The first-to-file rule, 31 U.S.C. § 3730(b)(5), provides that “no other person than the Government may intervene or bring a related action based on the facts underlying the pending action.” In many U.S. Circuits, including the Fourth, where the District of South Carolina sits, courts apply the “same material elements” test, meaning that a relator is not “first to file” if his complaint describes the same material elements of a fraud documented in a previously filed complaint.

United States ex rel. Lutz v. Berkeley HeartLab, Inc., et al., No. 9:14-cv-230 (D.S.C.), is an FCA case in which three separate qui tam actions were consolidated for government intervention. The three complaints – one filed by relators Scarlett Lutz and Kayla Webster, one filed by relator Michael Mayes, and one filed by relator Chris Reidel – allege a nationwide scheme in which physicians were offered and paid kickbacks to order often-medically-unnecessary tests from diagnostic laboratories (Berkeley HeartLab, Health Diagnostic Laboratory, Inc. [“HDL”], and Singulex, Inc.), through a marketing agent (BlueWave Healthcare Consultants), in violation of the FCA. Government healthcare programs then reimbursed the laboratories for those impermissible payments. Mayes filed his complaint first, Reidel’s complaint followed, and Lutz and Webster filed their complaint thereafter. Unlike Mayes and Reidel, Lutz and Webster named the individuals who concocted, directed, and implemented the scheme – as opposed to only the corporate entities they represent – as defendants.

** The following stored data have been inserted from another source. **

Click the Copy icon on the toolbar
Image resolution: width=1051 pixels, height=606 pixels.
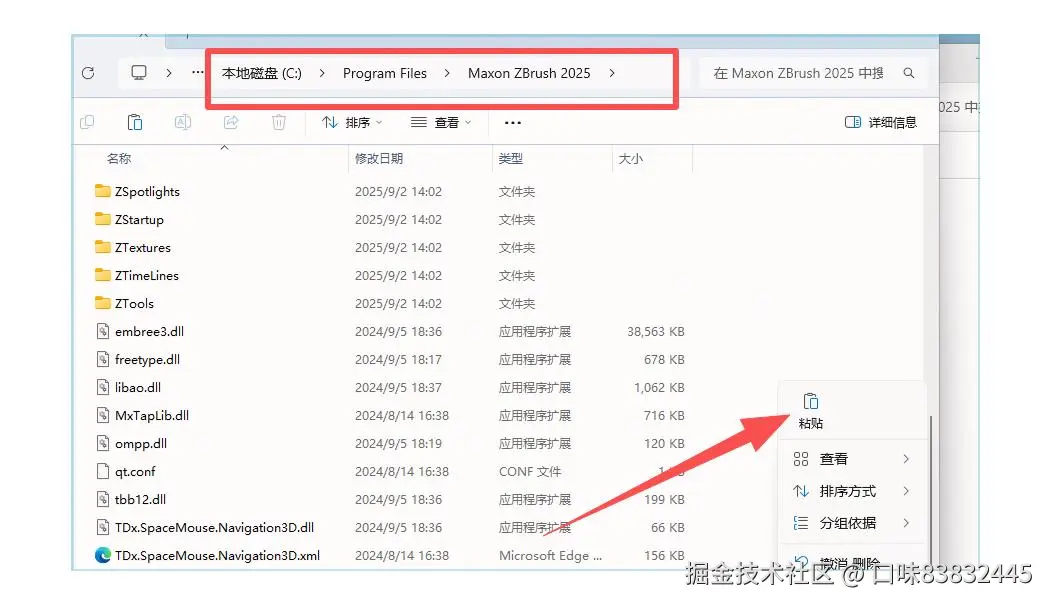(88, 122)
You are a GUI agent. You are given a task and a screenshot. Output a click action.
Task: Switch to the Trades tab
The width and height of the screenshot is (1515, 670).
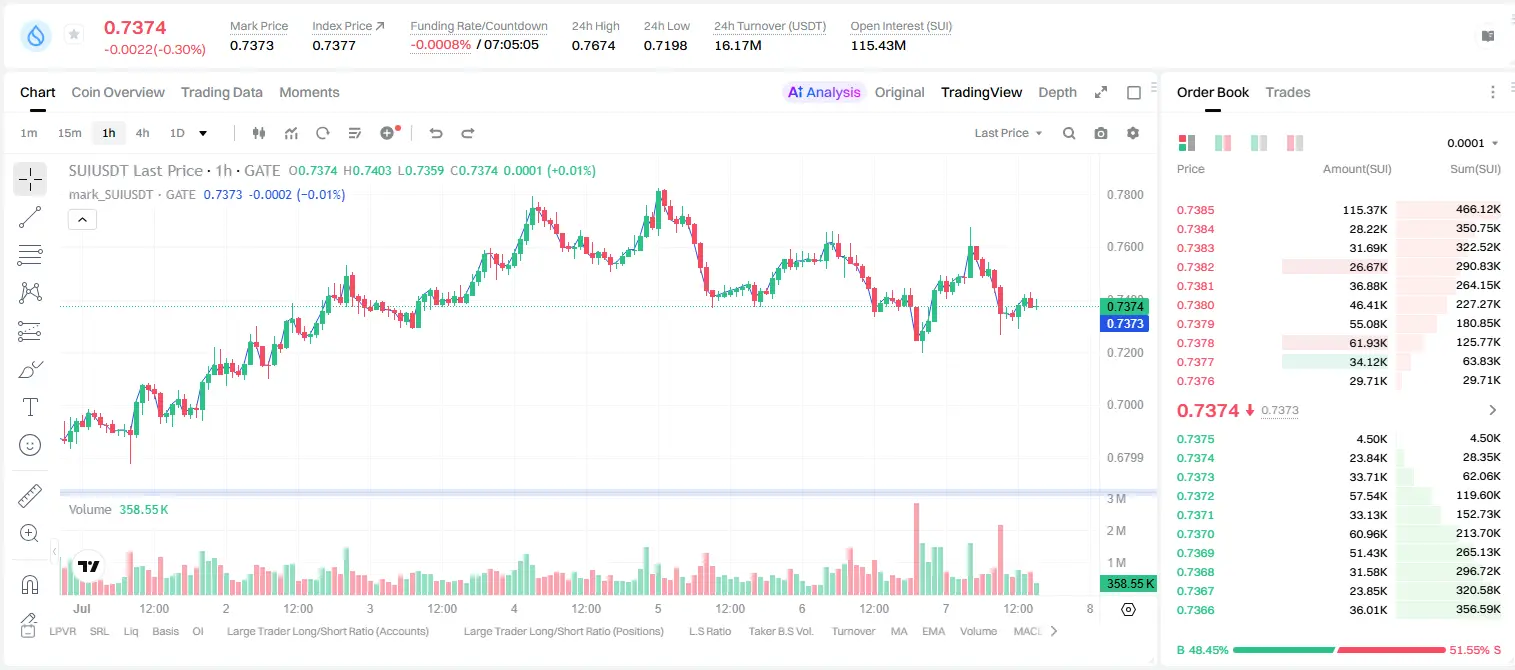click(1287, 92)
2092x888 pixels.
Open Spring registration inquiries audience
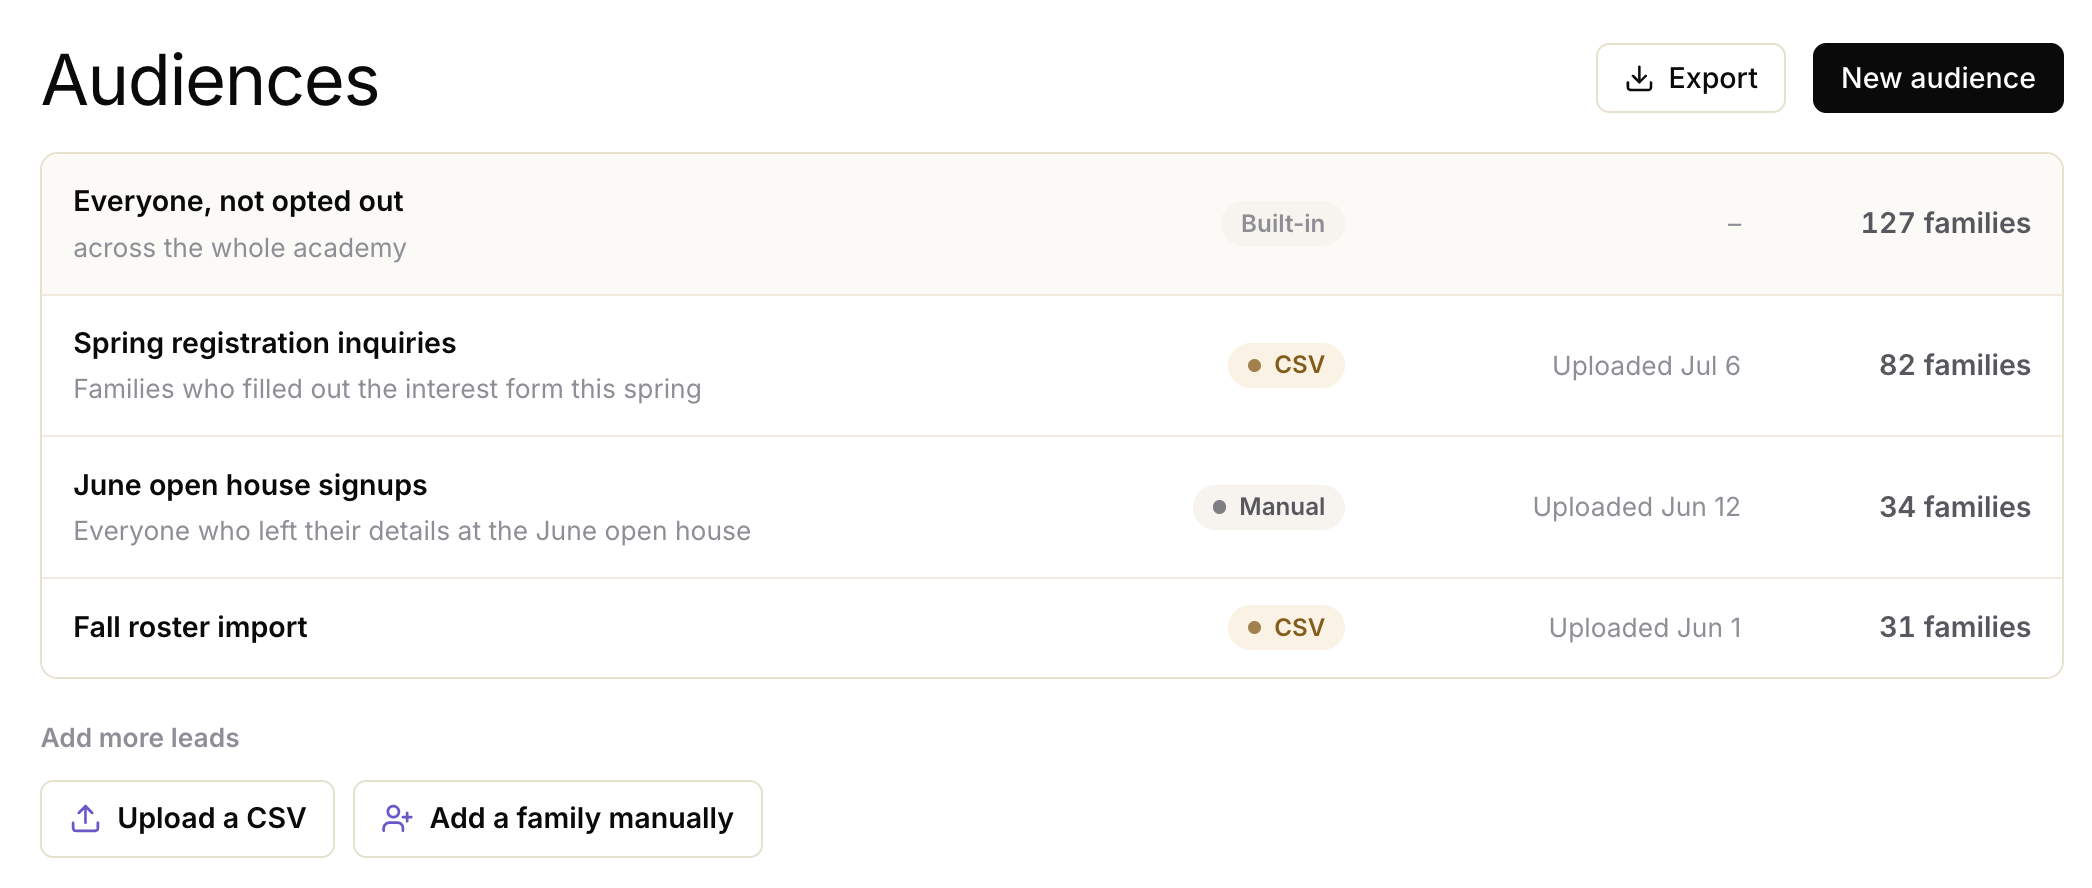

Those individual defendants – HDL’s Latonya Mallory and BlueWave’s Floyd Calhoun Dent and Robert Bradford Johnson – moved to dismiss the Lutz-Webster action, arguing that the first-to-file rule divested the court of subject matter jurisdiction because the Lutz-Webster complaint alleged the same general fraudulent scheme as that alleged in the Mayes complaint and the Reidel complaint. The court rejected the argument, holding that Lutz and Webster were first-filed as to the individual defendants. Put differently, “a later-filed action is not based on the facts of a pending action when it identifies a new defendant who is not a subsidiary of an already-named defendant.”  Because Lutz and Webster were the only relators to name the individual defendants and allege that they personally committed fraudulent conduct, their complaint “contains different material elements of fraud than the pending action[s].”

Notably for future relators, the court’s analysis suggests that the addition of any defendant – except for a subsidiary of a previously named defendant – will defeat the first-to-file rule, as long as their involvement in fraud can be documented with particularity. Each relator should thus draft her complaint as broadly as the facts allow, in order to support the identification and naming of all parties involved in the fraud alleged. Doing so will increase the odds that the relator’s complaint names and inculpates different defendants – and thus, under the Lutz court’s analysis, alleges different material elements – than any potentially related and previously filed complaint.